Current research I've found on the Internet shows that we can currently convert solar energy to hydrogen energy with about 25% efficiency. This means that to replace a gallon of gasoline we would need to capture 35 square meters of solar energy per day.

It's worth figuring out what this sort of energy would cost. Since solar energy is free, whatever conversion process we use will drive the cost of the output of that fuel. For example, if we use a solar collection mechanism that directly converts water and solar energy into hydrogen with 25% efficiency, we will need to build a whole bunch of these devices (hell; I personally burn two gallons a day commuting to and from work), which means we will need 5,400 square miles of solar capturing devices to replace the 400 million gallons consumed in the United States per day. (The United States uses 20 million barrels of oil per day, and we extract 20 gallons of fuel per barrel of oil.)

This is an area roughly the size of Connecticut. And if each device captures (say) 1000 square feet of solar energy (about half the size of a modest-sized house), we're talking about 150 million machines to capture all of this energy.

Now the nice part about bio-fuels is that there is noting to construct. You sow, you reap. Bio-fuels may not be as efficient as converting hydrogen from water and solar energy--but it's far easier to plant 5000 square miles of grass than it is to maintain 150 million machines--which, even if we assume a mean-time to failure of 5 years and requires 10 people a day to fix, will require one million people to maintain (an average of 100,000 failures/day with an MTF of 5 years). (Which, by the way, is one of the reasons why solar to hydrogen won't work: employing 1 million technicians will cost approximately $1/gallon, not counting equipment costs. In the end such a major shift in manufacturing, installation and the like would probably drive costs of hydrogen to prohibitive levels.)

WHAT THE TASK ASKS
Retype, word for word, the part of the solar-to-hydrogen passage above that opens with the words containing "It's worth figuring" and closes with "barrel of oil.)".

DATASET ENTRIES
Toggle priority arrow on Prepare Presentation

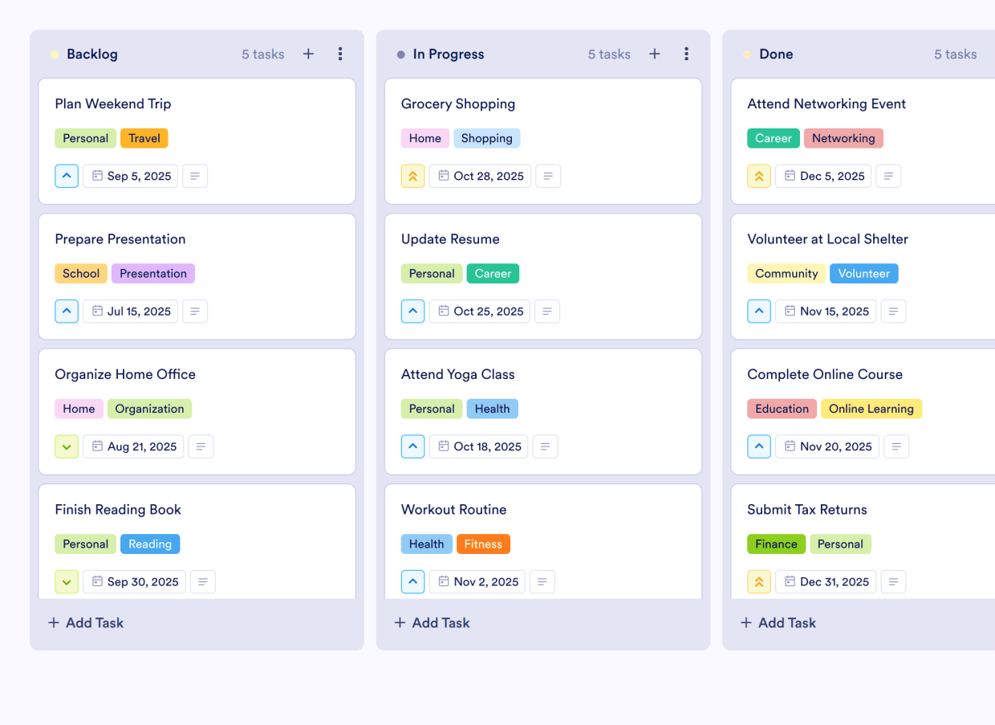tap(67, 311)

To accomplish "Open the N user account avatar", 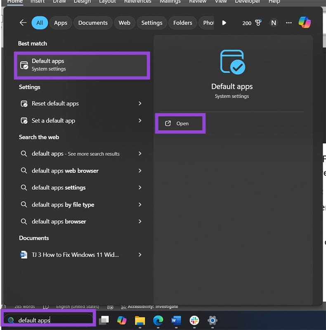I will pos(273,23).
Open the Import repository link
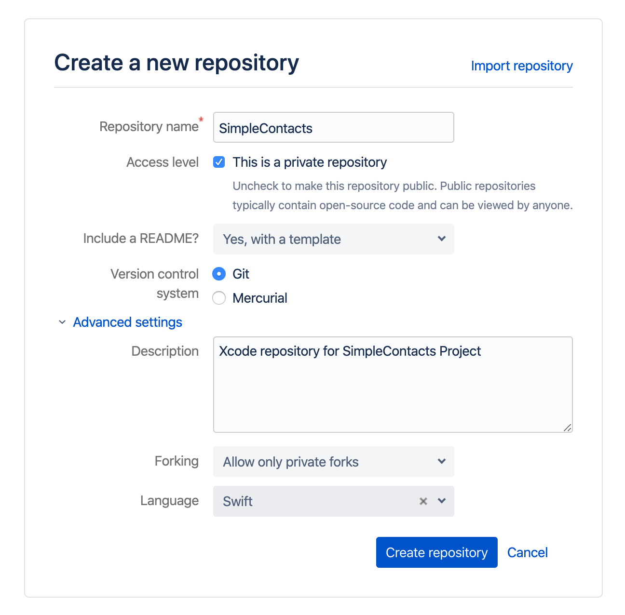Viewport: 625px width, 615px height. [521, 66]
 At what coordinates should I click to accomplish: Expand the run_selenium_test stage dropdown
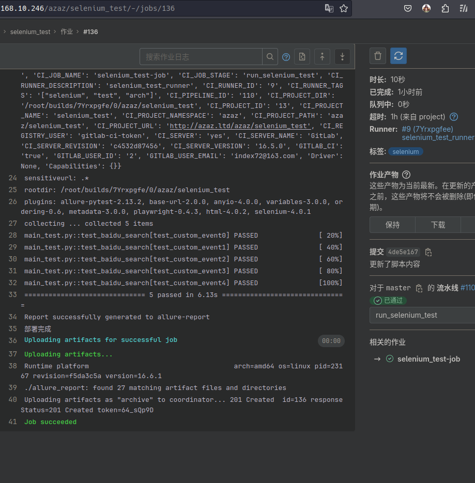(x=422, y=315)
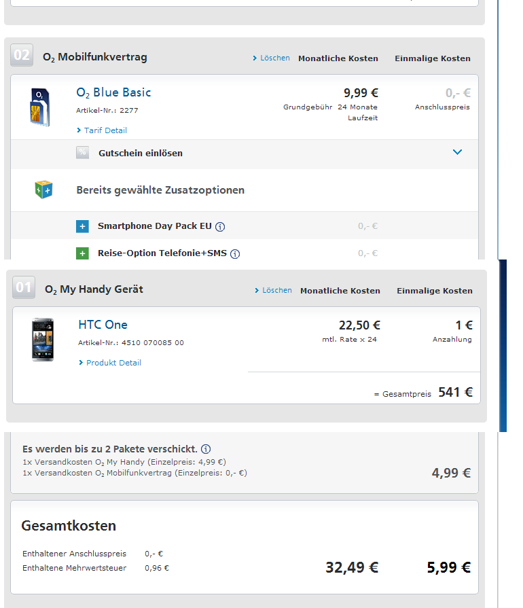Click the O2 Blue Basic title
This screenshot has height=608, width=523.
(x=113, y=92)
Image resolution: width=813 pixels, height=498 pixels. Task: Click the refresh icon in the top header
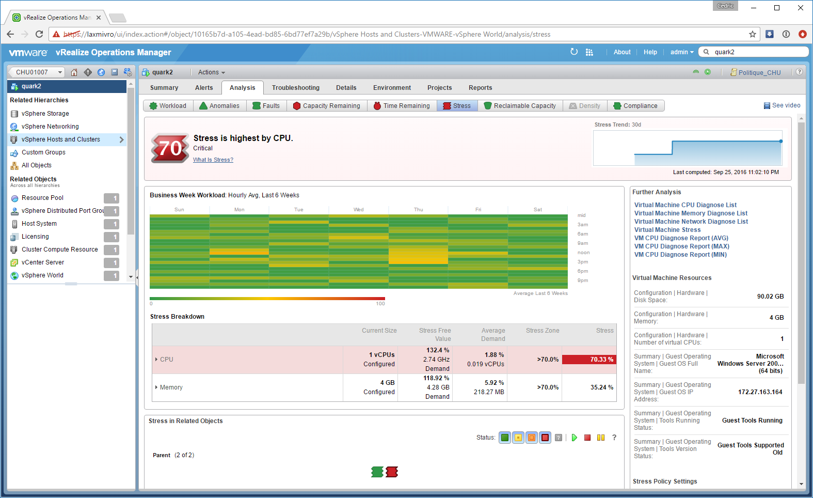click(574, 52)
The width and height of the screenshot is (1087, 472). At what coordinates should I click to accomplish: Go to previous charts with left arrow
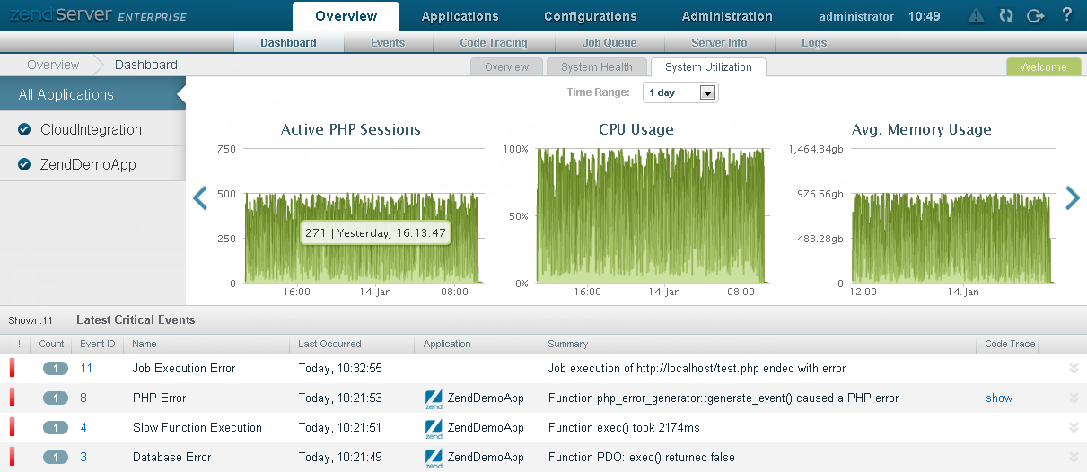pos(200,198)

SOLUTION TO THIS PROBLEM
It's worth figuring out what this sort of energy would cost. Since solar energy is free, whatever conversion process we use will drive the cost of the output of that fuel. For example, if we use a solar collection mechanism that directly converts water and solar energy into hydrogen with 25% efficiency, we will need to build a whole bunch of these devices (hell; I personally burn two gallons a day commuting to and from work), which means we will need 5,400 square miles of solar capturing devices to replace the 400 million gallons consumed in the United States per day. (The United States uses 20 million barrels of oil per day, and we extract 20 gallons of fuel per barrel of oil.)